We've seen cases where:
- Sales teams paste confidential client lists to "format them."
- HR paste internal salary bands to "write a job description."
- Executives paste board meeting minutes to "summarise them."
How to Safely Deploy AI
You don't have to ban AI (and lose the competitive advantage). You just need Enterprise Guardrails.
VCTO operates on a "Private Instance" model. When you chat with VCTO, your data is processed via API agreements that explicitly opt-out of model training. Your data remains yours. It is used to generate the answer, and then discarded from the model's short-term memory.

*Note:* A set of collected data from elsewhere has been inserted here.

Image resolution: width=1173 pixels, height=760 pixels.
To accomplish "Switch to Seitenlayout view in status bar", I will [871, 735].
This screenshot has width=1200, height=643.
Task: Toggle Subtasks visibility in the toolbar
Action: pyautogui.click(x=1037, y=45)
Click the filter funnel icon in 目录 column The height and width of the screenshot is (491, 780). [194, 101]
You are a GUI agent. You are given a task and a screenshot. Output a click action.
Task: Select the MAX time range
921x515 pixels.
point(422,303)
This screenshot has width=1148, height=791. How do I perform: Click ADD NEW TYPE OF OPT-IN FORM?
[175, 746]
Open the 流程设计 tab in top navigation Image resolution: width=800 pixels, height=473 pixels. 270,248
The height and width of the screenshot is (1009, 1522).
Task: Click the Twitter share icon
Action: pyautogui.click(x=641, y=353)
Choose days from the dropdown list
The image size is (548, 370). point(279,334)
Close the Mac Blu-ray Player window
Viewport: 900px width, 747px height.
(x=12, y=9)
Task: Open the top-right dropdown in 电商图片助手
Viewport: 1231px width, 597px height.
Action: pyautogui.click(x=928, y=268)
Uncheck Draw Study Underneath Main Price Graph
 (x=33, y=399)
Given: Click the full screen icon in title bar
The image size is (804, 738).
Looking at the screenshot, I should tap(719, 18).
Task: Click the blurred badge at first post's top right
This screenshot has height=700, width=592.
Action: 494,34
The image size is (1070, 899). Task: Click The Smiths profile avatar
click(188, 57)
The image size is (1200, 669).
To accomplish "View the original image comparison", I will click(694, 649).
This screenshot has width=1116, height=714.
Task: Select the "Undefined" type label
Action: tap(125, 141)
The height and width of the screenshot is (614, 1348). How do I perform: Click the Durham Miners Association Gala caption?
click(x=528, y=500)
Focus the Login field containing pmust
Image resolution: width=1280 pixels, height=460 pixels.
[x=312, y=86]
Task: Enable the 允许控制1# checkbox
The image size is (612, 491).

Context-Aware, Not Public-Aware
The other risk of public LLMs is hallucination based on generic internet data. VCTO is "grounded" in your specific business context. We index your documentation (PDFs, Confluence, Codebase) into a secure vector database.
This means when you ask "How do we handle refunds?", it doesn't give you a generic answer from Wikipedia—it gives you your policy, citing the specific page in your employee handbook.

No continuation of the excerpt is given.